(Saved data entries)
....

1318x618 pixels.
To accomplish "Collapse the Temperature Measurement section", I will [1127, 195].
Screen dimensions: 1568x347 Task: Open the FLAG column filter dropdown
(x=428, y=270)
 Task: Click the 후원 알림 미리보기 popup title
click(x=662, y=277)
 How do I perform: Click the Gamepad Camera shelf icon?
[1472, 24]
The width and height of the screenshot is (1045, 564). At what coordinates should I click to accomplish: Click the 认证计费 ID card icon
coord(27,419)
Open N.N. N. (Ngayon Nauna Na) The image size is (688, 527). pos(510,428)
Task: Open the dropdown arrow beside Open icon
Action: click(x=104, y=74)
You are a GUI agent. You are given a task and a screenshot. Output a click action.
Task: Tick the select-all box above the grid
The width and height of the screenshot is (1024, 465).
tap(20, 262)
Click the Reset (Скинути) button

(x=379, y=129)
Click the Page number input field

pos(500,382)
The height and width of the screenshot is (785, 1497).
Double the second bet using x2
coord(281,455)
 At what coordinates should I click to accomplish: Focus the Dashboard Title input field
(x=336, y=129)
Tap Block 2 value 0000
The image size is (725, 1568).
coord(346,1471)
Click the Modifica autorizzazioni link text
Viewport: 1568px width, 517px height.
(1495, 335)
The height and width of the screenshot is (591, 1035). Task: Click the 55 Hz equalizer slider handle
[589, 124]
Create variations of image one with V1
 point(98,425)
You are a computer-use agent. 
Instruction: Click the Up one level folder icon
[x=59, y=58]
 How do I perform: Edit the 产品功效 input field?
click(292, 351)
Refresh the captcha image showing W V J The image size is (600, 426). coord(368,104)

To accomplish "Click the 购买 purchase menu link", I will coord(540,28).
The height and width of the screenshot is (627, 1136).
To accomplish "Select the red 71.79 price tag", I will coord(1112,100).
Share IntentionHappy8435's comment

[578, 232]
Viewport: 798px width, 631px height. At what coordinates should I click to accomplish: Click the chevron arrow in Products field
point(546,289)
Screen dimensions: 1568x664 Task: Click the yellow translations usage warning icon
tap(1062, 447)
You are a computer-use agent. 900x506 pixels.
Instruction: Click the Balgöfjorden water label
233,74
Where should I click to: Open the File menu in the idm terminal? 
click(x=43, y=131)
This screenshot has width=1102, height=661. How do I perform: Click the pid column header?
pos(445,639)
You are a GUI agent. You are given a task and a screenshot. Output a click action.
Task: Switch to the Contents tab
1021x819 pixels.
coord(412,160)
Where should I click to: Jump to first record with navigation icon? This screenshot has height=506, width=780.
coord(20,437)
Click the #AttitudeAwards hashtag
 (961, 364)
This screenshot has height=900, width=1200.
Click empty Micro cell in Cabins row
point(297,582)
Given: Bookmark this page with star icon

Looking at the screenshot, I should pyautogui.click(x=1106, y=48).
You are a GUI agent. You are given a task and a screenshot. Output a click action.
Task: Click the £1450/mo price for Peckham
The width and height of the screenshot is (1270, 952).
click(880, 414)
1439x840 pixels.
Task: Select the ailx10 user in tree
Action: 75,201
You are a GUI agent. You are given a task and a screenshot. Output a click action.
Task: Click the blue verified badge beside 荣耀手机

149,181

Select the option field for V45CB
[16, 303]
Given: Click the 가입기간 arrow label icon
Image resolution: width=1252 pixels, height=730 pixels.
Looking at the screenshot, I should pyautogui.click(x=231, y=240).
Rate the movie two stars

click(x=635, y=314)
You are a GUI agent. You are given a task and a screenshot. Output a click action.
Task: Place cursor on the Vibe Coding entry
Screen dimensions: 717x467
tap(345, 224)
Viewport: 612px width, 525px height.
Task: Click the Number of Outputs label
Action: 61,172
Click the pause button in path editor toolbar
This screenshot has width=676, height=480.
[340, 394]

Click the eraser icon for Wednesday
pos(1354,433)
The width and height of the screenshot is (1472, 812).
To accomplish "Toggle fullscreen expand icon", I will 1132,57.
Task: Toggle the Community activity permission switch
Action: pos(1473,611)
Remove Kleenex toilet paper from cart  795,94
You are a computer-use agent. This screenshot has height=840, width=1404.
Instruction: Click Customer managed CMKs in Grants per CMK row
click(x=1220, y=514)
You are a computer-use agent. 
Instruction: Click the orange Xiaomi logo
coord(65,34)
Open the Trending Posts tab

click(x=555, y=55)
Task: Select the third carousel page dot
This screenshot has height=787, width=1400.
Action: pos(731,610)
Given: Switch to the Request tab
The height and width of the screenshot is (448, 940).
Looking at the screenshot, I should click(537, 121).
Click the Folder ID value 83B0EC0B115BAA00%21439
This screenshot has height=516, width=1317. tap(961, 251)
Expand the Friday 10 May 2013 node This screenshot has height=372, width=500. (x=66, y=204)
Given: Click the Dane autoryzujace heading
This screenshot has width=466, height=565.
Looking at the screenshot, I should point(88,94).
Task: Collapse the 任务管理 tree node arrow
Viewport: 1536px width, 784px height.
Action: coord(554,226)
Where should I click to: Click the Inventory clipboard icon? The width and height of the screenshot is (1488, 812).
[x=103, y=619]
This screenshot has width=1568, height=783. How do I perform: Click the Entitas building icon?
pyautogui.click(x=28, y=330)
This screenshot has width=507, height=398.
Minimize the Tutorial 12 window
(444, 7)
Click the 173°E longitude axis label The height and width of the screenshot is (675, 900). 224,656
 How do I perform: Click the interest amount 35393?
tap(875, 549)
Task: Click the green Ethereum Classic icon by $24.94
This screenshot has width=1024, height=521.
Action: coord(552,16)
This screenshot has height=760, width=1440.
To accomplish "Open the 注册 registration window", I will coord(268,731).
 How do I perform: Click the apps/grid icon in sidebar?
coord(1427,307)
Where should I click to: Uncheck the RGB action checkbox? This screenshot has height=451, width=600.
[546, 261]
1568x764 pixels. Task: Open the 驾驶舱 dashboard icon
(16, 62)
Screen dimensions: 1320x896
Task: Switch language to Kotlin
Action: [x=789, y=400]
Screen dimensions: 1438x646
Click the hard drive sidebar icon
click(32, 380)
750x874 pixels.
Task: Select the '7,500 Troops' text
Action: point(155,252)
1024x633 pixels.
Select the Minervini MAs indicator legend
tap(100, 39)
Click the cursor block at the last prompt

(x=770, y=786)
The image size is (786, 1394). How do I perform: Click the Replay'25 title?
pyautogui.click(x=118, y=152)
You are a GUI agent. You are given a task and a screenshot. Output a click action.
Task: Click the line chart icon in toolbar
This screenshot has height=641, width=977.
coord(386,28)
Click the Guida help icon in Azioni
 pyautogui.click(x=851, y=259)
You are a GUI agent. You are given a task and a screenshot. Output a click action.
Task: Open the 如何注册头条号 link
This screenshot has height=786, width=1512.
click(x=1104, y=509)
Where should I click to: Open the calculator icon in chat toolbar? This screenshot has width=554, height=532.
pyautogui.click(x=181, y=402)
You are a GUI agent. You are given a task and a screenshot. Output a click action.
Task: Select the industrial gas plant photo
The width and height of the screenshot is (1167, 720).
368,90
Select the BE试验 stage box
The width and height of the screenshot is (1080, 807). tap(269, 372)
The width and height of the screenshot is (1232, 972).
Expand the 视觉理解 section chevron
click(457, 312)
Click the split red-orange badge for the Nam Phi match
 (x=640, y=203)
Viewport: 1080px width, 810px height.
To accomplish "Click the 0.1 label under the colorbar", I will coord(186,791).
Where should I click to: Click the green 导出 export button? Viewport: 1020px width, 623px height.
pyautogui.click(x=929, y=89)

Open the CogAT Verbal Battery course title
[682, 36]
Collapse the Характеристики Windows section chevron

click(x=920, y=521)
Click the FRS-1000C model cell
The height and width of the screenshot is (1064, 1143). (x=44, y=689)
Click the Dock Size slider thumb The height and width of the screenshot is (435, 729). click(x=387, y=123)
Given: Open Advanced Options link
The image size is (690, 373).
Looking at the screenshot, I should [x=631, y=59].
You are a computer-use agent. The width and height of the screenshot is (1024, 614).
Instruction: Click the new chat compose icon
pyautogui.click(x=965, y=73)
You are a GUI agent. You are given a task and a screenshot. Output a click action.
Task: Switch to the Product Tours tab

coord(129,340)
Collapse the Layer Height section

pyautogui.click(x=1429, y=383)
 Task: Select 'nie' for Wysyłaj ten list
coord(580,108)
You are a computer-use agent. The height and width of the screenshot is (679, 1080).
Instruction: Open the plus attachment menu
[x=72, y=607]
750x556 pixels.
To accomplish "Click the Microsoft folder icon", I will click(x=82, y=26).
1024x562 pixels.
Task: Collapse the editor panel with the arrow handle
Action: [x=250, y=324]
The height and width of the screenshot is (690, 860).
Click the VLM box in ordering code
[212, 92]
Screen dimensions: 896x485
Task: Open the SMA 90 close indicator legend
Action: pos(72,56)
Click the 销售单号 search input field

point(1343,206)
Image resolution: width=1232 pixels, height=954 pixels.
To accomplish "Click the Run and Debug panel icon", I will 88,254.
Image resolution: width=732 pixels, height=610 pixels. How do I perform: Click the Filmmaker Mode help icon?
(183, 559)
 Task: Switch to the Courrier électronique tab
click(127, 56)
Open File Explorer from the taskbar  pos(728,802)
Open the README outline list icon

....

_Exercise details_
From the records given above, copy all lines containing "link".

_Exercise response_
Click the Modifica autorizzazioni link text
To accomplish "Click the 购买 purchase menu link", I will coord(540,28).
Task: Open the 如何注册头条号 link
Given: Open Advanced Options link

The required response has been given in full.